Streamlining VR to support everything
One of the biggest challenges facing OpenXR right now, is supporting all the hardware out there. There are different headsets, controllers, sensors, and numerous accessories. How can OpenXR possibly hope to support all of that with a singular API?
“You have to pick the right level of abstraction,” Trevett explained. “The right level of abstraction gives the developer all of the information they need. Six dimensional coordinates, at the right frequency for good interactivity, haptic information; there are lots of details, but it needs to be high enough that you’re not getting into ‘how’ that information is derived. You’re simply concerned with getting the developer that information in an effective, and easy to consume way. If you can pick that right level of abstraction, then people can use whatever technology they wish to deliver that information.”
That’s where the first of the two parts of the OpenXR API comes in. The “device layer,” or device facing interface, translates the input data coming from the hardware itself into something that any of the existing virtual reality APIs can read. That way, any hardware can function with any VR API, simply by supporting OpenXR.
Without OpenXR, things are far more complicated.

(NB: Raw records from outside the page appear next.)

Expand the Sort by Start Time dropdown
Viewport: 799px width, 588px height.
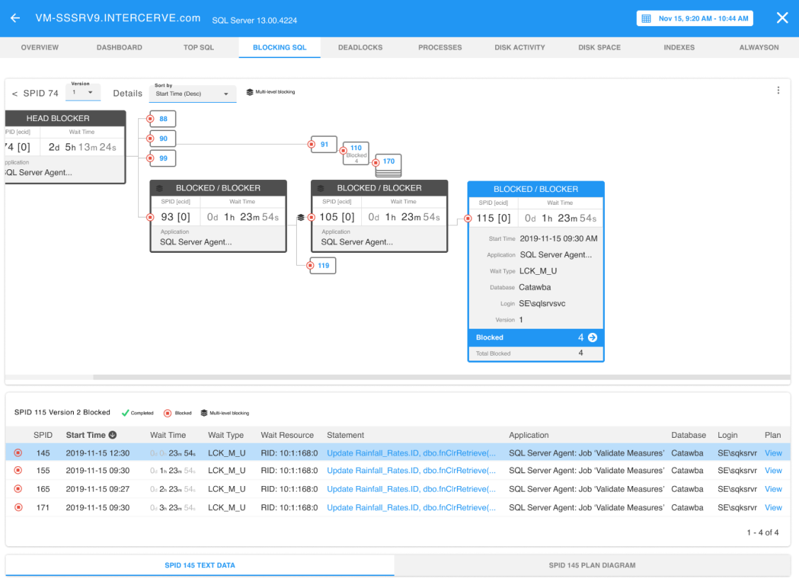pos(192,94)
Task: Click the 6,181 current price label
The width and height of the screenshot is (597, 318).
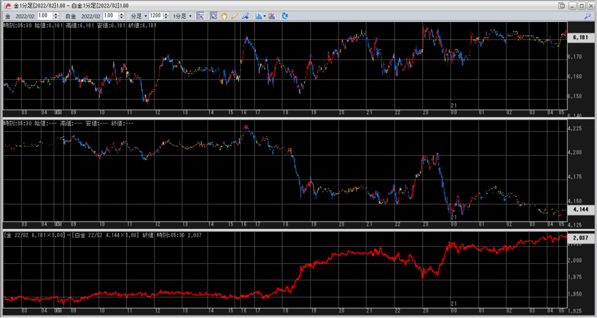Action: coord(580,37)
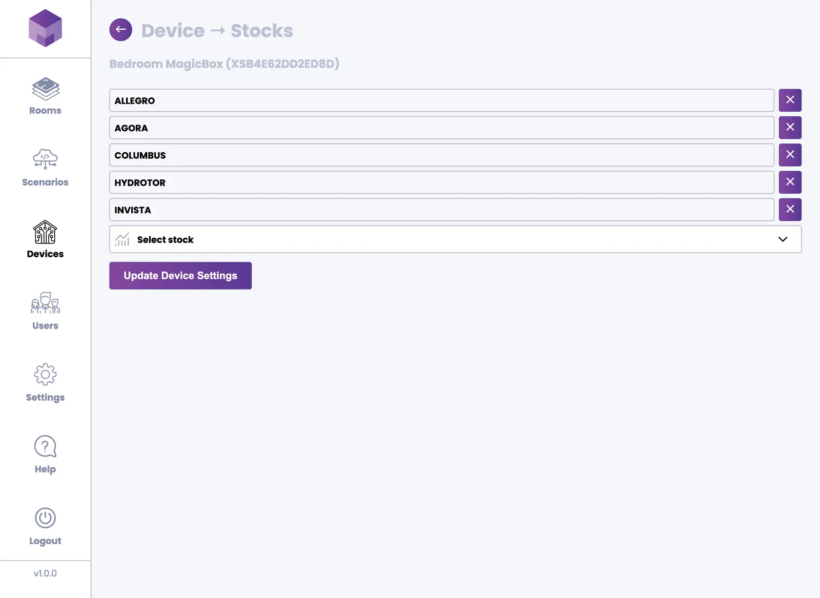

“If I’m a small startup company, innovating on something like eye tracking or motion controllers, if I come up with a new sort of awesome hand tracker I have a real barrier to getting that out there into the market,” Trevett explained. “I have to go to each of these headset makers and on a one to one basis integrate my device into their runtime. There are lots of different devices, so it’s hard to cover all the bases.”
If all goes to plan, OpenXR will make that process much simpler. A theoretical startup would simply need to make their product work with OpenXR, and suddenly it’s compatible with all hardware and software supporting OpenXR.
This has the potential to accelerate the development of virtual reality and the acceptance of new companion technologies. There’s a reason that Khronos opted to call this API “OpenXR” and not “OpenVR” – the eagle eyed among you may have spotted the X looks like a V and A combined. Khronos wants its API to help standardize augmented reality as well.
Khronos is crawling before it walks, though, and for the first release it’s very much focusing on virtual reality, while leaving the door open for new technologies to be supported in the future.
“It wouldn’t take much for a developer to rewrite the API calls to make something OpenXR compatible.”
“OpenXR 1.0 is going to be very VR focused, and on technologies that are well established, and we know that we can develop a controlling API that can stand the test of time,” Trevett said. There are still many facets of virtual reality that need to be worked out before the community of developers can agree on a best practice for them. For now, Khronos is keeping its sights firmly set on existing, proven VR hardware and software.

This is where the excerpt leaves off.